Certainly all the elements are there. The band swing — man, how they swing — and the material showcases the multifarious talent within the ensemble. Not only the sorts of stellar solos you’d expect from such an acclaimed band, but also arranging credits scattered across the sections (Ted Nash, Ali Jackson, Carlos Henriquez and more). Yes, Wynton’s at the helm but he has the lightness of touch to distribute shining moments throughout the assembled maverick talent as they interpret highlights of Shorter’s magnificent cannon.

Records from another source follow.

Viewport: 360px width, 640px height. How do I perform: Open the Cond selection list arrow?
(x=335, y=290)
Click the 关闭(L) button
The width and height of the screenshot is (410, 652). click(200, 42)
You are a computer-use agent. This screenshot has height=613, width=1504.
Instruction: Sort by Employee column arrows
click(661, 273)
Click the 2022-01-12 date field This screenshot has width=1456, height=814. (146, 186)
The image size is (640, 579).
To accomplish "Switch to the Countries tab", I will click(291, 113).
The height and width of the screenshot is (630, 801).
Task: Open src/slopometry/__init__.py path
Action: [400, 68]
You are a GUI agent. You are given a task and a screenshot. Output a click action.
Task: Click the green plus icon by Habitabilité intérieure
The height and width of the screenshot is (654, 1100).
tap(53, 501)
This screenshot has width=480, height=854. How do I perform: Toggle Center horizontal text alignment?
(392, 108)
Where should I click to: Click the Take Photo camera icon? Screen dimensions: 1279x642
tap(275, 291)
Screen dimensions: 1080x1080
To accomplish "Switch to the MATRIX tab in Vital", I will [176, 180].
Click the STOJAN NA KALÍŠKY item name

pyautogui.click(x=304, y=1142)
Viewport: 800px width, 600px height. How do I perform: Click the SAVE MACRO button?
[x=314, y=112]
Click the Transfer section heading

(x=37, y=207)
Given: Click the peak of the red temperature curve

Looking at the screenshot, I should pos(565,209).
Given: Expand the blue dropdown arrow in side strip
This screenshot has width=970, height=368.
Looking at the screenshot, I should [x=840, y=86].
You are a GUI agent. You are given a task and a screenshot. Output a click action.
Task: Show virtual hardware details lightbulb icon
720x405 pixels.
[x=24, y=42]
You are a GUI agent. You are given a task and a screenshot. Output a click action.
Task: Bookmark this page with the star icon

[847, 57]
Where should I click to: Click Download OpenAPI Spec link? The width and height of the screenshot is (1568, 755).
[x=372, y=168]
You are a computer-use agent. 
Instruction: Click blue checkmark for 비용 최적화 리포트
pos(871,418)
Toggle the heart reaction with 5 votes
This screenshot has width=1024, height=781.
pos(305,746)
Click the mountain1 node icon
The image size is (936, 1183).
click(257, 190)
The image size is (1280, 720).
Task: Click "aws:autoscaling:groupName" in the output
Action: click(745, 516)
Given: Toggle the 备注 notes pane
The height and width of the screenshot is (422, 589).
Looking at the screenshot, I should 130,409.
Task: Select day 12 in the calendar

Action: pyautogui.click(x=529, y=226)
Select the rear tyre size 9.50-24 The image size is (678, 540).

If I were to lay a single criticism at the door of JLCO, it’s that they’re too perfect. Seriously. Too good. Too well drilled. That’s what makes their concert with Wayne Shorter so special — there’s a mystery element, an unpredictable and brilliantly foreign factor. His chart, ‘Lost’ (arranged in this instance by tenor saxophonist Walter Blanding) is the best metaphor for this intrigue and in the second set it kicks into a whole new gear. The exchanges between the band in ‘Contemplation’ are sublime with drummer Ali Jackson taking MVP status. As Wynton said, it’s a great honour and a privilege to be in the presence of Mr Shorter and what he brings out of an already superlative band.
With Wayne, the mystery is alive. Everything is alive. The sax section position their chairs in his direction and hang on every note. One of the original Jazz Messengers continues to spread the word about jazz, and the message is good.
This performance is the beginning of the Orchestra’s Barbican residency which continues until Saturday.